The channel — which goes live August 4 for $3.99 a month with an Amazon Prime or Prime vide subscription — is public television’s latest push to leverag signature content in a bid for fresh revenue and a broader audience. PBS Distribution (PBSD), the broadcaster’s expanding distribution arm, launched PBS Masterpiece in 2017 and the channel, also on Amazon Prime, helps fund Masterpiece co-productions.

PBS CEO Paula Kerger was set to unveil the channel with Burns as the broadcaster kicks’ off its Summer Virtual Press Tour at 1 pm ET Tuesday. Burns’ films for PBS over the decades, from The Civil War (1990) to Country Music (2019) have provided the network with some of its highest rated content ever. Feature docs range from Stanley Nelson’s The Black Panthers: Vanguard of the Revolution to Frontline’s Academy Award nominated For Sama to Last Days In Vietnam from American Experience.

Watch the exclusive first look here:

The entire Ken Burns collection will also be available to stream via Passport, the OTT service available to PBS members through their local stations. Both platforms benefit public television, which Burns is passionate about. He called the new channel unique in putting such a large body of quality work in one place.

“The art form has become so eclectic and people will have a chance to appreciate the many different approaches to documentary filmmaking,” he told Deadline. Documentaries have gained widespread acceptance in recent years on “a combination of the power of storytelling and the desire to understand a complicated world.” He said he’s currently finishing a three-part series on Ernest Hemingway set for broadcast in spring, 2021, and working on projects around Muhammad Ali, the Holocaust, Benjamin Franklin and the American Revolution.

“PBS has become the premier destination for documentary programming in the U.S. and has been hugely invested in giving films by diverse storytellers and emerging filmmakers much needed national exposure,” said Stanley Nelson in a statement.

PBS Distriibution curated the list of documentaries. Frontline executive producer Raney Aronson said the channel will launch with about 100 of the series’ circa 700 films from the past 38 years. “I like that they’re including so many films from so many years, it gives a sense of the narrative of Frontline.”

“I’m really hoping more people will be able to see them,” she added. “We all hope for sustainability … and this is part of that puzzle.”

The doc channel started to take shape late last year, said Andrea Downing, co-president of PBSD as the division launched three subscription channels.
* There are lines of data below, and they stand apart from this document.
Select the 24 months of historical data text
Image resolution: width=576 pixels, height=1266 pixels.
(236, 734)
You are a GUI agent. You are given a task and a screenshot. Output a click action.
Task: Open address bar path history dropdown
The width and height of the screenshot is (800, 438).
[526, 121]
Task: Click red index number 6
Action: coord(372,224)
Besides Masterpiece, it’s got PBS KIDS (2016) and PBS Living (2019). “The revenue is incredibly important to the system,” she said. With PBS Documentaries, “We think we have a really strong product at the right price point.”
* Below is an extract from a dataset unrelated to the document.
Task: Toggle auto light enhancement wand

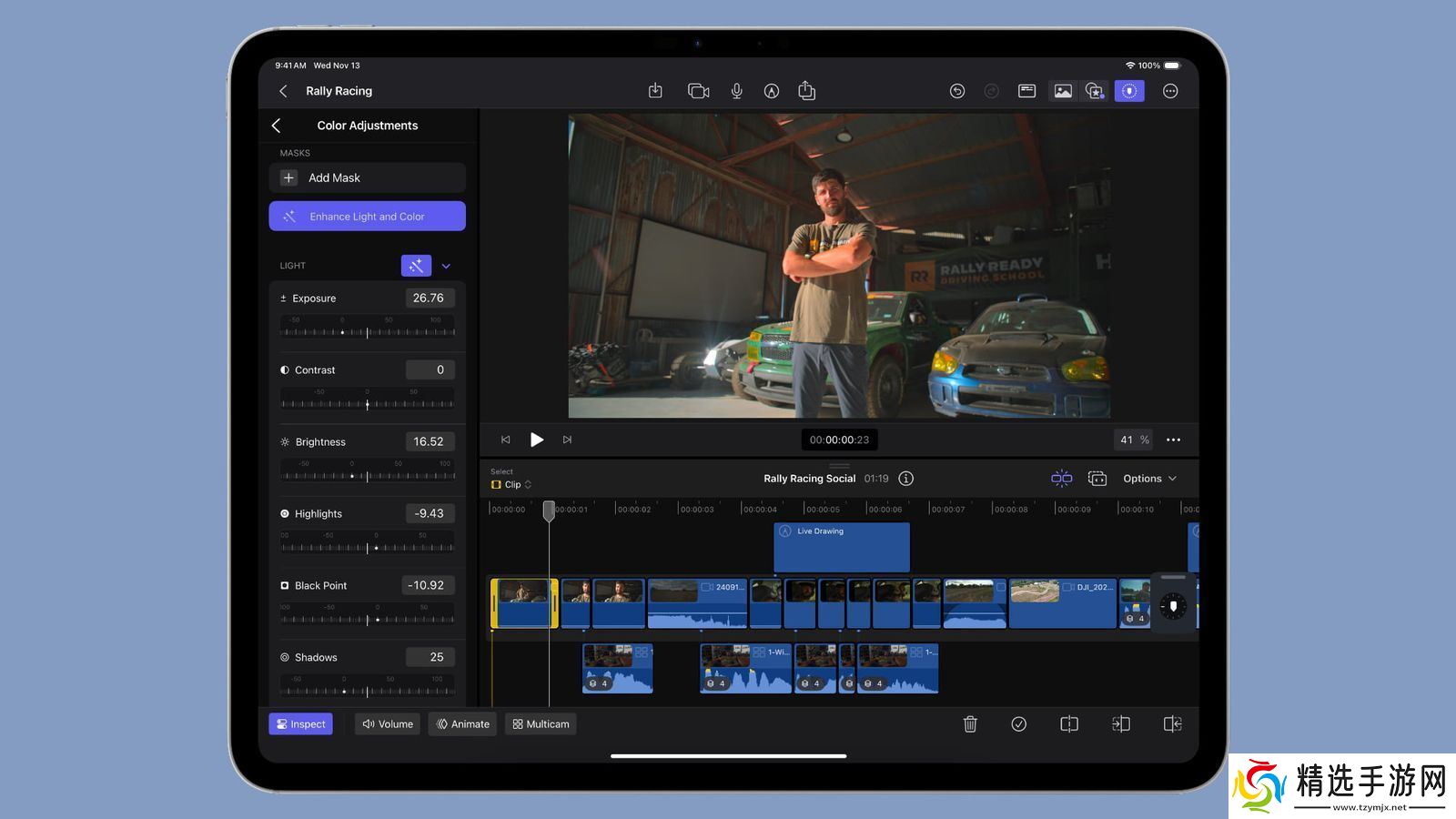Action: 416,266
PBS is a complex universe with 330 independent member stations that have widely divergent resource. Revenue from old-fashioned local pledge is still crucially important to many of them so debate around migrating content to newer platforms is very much alive, although stations mostly recognize the need to meet viewers, especially younger ones, where they are. PBS launched Passport in 2016 and helped upgrade stations one by one to make it available to members who donate, usually $5 a month. After more heavy lifting, local stations started to stream live on YouTube TV in late 2019.